● Provided entries:
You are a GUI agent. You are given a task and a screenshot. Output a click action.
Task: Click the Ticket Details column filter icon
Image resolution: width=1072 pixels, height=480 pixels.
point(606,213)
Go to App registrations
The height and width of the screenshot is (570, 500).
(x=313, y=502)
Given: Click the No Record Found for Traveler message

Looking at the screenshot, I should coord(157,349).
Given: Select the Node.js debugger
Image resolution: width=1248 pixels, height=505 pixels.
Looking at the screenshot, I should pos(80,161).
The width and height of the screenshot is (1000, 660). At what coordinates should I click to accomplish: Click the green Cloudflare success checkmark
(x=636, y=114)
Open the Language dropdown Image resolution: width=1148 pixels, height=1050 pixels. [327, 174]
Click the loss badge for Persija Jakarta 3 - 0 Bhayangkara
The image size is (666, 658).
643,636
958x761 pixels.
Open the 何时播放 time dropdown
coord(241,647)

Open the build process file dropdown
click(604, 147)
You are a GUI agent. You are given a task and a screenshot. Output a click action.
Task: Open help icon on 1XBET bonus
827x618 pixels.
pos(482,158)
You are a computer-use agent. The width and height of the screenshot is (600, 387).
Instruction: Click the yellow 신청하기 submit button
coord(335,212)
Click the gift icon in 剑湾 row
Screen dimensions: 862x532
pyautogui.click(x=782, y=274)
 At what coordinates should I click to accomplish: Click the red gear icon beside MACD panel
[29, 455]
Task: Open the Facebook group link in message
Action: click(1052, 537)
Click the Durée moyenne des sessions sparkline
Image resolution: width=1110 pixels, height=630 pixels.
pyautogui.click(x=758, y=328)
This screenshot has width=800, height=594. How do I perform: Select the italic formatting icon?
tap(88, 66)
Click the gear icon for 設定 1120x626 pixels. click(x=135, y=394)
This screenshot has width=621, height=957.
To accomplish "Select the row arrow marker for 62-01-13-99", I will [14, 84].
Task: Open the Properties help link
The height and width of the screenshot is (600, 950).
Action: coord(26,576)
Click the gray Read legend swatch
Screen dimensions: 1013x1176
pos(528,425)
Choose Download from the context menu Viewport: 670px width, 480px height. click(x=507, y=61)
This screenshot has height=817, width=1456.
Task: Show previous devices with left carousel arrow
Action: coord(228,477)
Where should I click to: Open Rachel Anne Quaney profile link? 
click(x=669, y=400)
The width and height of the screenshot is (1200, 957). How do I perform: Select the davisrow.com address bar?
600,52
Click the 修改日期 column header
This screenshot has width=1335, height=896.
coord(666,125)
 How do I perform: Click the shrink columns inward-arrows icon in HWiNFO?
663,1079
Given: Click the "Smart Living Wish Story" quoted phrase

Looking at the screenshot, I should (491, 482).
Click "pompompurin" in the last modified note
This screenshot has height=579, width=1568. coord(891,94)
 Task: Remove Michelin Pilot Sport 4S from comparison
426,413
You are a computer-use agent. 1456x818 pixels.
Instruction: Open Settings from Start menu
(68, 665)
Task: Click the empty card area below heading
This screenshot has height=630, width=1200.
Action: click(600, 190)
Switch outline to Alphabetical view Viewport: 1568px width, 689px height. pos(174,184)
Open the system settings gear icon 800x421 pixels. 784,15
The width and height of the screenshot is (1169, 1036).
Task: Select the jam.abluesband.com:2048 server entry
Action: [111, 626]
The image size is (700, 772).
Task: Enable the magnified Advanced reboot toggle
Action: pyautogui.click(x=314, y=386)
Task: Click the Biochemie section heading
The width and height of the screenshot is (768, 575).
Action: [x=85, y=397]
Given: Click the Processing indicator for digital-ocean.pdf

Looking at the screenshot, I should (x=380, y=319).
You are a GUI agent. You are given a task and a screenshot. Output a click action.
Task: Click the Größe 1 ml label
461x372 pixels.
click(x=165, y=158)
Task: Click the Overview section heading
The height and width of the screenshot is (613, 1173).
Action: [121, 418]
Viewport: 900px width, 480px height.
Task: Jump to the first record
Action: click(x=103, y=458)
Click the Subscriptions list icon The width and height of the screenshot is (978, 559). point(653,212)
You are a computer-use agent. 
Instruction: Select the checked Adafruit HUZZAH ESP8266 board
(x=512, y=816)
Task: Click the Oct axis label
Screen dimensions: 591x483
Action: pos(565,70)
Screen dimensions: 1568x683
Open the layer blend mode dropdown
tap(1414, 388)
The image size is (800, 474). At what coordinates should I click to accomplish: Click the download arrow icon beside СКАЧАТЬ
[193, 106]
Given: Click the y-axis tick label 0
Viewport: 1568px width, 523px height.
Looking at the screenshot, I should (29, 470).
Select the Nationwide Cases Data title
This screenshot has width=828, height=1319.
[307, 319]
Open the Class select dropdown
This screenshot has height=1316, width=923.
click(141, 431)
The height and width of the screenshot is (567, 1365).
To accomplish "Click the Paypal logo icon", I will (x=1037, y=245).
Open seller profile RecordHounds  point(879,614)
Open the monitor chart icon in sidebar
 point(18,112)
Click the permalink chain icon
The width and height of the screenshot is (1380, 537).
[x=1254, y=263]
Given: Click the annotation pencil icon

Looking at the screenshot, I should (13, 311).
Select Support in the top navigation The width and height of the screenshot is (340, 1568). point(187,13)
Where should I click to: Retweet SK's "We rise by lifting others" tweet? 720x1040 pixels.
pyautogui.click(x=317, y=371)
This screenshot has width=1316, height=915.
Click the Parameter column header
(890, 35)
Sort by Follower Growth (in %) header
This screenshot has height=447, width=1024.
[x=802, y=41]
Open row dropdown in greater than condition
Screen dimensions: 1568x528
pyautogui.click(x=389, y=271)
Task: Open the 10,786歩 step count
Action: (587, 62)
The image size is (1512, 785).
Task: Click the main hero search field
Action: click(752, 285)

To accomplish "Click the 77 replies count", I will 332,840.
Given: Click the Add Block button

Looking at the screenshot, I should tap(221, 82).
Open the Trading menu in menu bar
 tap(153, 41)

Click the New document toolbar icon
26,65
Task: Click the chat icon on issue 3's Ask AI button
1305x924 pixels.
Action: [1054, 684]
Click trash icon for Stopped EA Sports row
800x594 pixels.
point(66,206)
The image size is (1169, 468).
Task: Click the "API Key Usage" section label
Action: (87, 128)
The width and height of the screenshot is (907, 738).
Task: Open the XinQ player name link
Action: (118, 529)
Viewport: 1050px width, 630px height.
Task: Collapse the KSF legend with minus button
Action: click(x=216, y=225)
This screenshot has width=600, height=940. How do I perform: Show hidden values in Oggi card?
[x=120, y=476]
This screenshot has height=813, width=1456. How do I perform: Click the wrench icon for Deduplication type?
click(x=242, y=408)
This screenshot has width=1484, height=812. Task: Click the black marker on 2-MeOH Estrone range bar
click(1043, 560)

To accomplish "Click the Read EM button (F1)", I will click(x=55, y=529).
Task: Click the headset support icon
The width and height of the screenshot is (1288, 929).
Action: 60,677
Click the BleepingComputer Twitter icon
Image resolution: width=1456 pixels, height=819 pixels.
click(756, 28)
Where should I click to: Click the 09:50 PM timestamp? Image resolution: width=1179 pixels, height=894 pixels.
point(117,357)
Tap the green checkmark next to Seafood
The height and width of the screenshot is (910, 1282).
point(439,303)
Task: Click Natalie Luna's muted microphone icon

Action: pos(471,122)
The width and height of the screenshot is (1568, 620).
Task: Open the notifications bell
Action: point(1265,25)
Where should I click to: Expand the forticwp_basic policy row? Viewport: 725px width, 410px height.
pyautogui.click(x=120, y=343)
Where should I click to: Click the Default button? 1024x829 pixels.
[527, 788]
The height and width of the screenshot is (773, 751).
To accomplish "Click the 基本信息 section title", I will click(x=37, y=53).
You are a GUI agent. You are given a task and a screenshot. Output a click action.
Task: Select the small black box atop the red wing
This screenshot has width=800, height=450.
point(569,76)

● Exercise directions:
Write out the records above exactly, from the opening line to the line with "Open the Language", including both, with nothing added.

● Written response:
You are a GUI agent. You are given a task and a screenshot. Output a click action.
Task: Click the Ticket Details column filter icon
Image resolution: width=1072 pixels, height=480 pixels.
point(606,213)
Go to App registrations
The height and width of the screenshot is (570, 500).
(x=313, y=502)
Given: Click the No Record Found for Traveler message

Looking at the screenshot, I should coord(157,349).
Given: Select the Node.js debugger
Image resolution: width=1248 pixels, height=505 pixels.
Looking at the screenshot, I should pos(80,161).
The width and height of the screenshot is (1000, 660). At what coordinates should I click to accomplish: Click the green Cloudflare success checkmark
(x=636, y=114)
Open the Language dropdown Image resolution: width=1148 pixels, height=1050 pixels. [327, 174]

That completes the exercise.